内容は紙雑誌掲載当時のものですので、詳細の状況等は変わっている場合があります。ご了承ください。

週刊ゴルフダイジェスト 9/20号
2005/9/15更新
2年振りの優勝で甦った伊沢利光
専属キャディから見た苦難の復活劇

 先の「アンダーアーマーKBCオーガスタ」で777日ぶりの優勝を果たした伊沢利光。01年、03年、賞金王に輝きながら、昨年は原因不明の微熱症状に悩まされ勝利はおろか、賞金ランクも26位に低迷。今季も序盤は腰痛、風邪などで、不振が続いた。
 今回の復活優勝を「素直に嬉しい」と喜ぶ伊沢。もう一人、心の底から喜んでいる男がいる。それは96年から伊沢の専属キャディを務めている『ナオちゃん』こと、前村直昭さん。絶好調のときも、不調のときも常に間近で伊沢を見てきた前村さんに、復活までの道のりを聞いてみた。


お待たせ!

------KBCオーガスタは2日目、3日目も首位をキープ、最終的には2位に5打差をつける、ぶっちぎりの優勝でしたが。

前村
 3日目が終わって、周りの人から「余裕ですね」なんて言われましたけど、僕らは結構緊張していましたよ。

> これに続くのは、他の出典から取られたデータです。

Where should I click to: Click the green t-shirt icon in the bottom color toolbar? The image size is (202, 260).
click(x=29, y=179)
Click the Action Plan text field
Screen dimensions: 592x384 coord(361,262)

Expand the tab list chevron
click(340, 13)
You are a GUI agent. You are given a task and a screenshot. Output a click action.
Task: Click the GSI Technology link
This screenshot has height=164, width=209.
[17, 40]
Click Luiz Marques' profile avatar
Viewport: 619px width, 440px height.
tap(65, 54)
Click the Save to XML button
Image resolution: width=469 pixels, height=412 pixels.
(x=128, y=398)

 特に最終日、「これで負けたらどうなるんだろう」と思って。最終日の18番のティグラウンドに来て、「ここでティショットをミスしてもOBさえしなければボギーであがれる」とちょっと安心。でも本当にホッとしたのは18番グリーンにあがったときですね。

------伊沢選手は体調不良のとき、「時期が短ければまだしも、何年もだったから落ち込まないわけがない」と言っていましたが、そばで見ていてどう思っていた?

前村
 確かに体調は不調でした。でも不調といっても、スウィング自体は悪くなかったと思います。ドローを打つのか、フェードなのか。いろいろ試行錯誤して変えてみたり、タイガーみたいにキッチリ構えて、なんて基本に忠実になろうとするあまり、技術的に少し迷いが起きたのかも知れませんね。

 変えてみても、慣れなくて逆球が出たりしてましたから。でも僕は「なにかヒントがあれば(好調時に)戻ってくる」と信じてましたから、変な焦りはなかったですよ。

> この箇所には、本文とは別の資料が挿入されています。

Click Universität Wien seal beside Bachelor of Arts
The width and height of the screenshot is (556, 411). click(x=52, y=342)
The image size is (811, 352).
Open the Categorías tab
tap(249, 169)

 もちろん伊沢さんがイライラしたりすることもありましたが、僕は「仕方ないなー」と思っていましたし、プレーが終わってから一緒に遊んだり、パチンコにいったりすれば、すぐ忘れてしまう(笑)

 伊沢さんって、カーッときても、風呂に入ったり、コースを出ると、すぐに気分転換できるんです。

------伊沢選手は「アイアンショットがキレた。それが優勝の要因のひとつ」と語っていましたが。

前村
 実は火曜日の練習ラウンドで、あまりショットの調子がよくなくて、5番ホールくらいで伊沢さんが「もう帰る!」って言ってたんですよ。試合の2週間くらい前から、万全の準備をしていたから我慢できなかったみたい。

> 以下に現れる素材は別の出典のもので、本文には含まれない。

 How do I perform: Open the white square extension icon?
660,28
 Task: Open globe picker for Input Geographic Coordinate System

 僕が「本当に帰っていいんですかぁ。なにかヒントが見つかるから練習場行きましょうよ」といって練習場に行った。

 そこでスタンスをオープンにして、フェースを少し開いてアイアンを打ってみたんです。「バンカーショットみたいだね」なんて言いながら、遊び感覚で。この打ち方が思ったところに球が出て、いい感じでフェードしてくれる。

「でも、距離はどうなんだ?」ということで、水曜日のプロアマでラウンドしてこの打ち方をしたら、ふだんと一緒か、それよりも飛んでいるくらい。この打ち方が4日間通してのアイアンショットのキレを生みましたね。

 初日、バンバン、グリーンを狙うショットがピンを刺してて。「こんなにピン刺したの何年ぶりですかねー」と言ったら、「本当だなー」と言ってましたから。

 今回の優勝でわかったことは多分、感性というか感覚というか、あまり基本とか型にはめようとせずに、伊沢さん流のスタイルを見つけて、それを貫けたから強かったんだと思います。

※          ※            ※

 かつて前村さんがマンションを購入したときに、

「ナオが家を買ったから、そのローンが払い終わるまで、僕は試合で活躍しなければいけないでしょ」

 と伊沢に言わせるほど、全面的に信頼されている前村キャディ。

「賞金王が見えてきた」と語る伊沢のこれからの活躍が、ファンと前村さんを大いに喜ばせることは間違いない。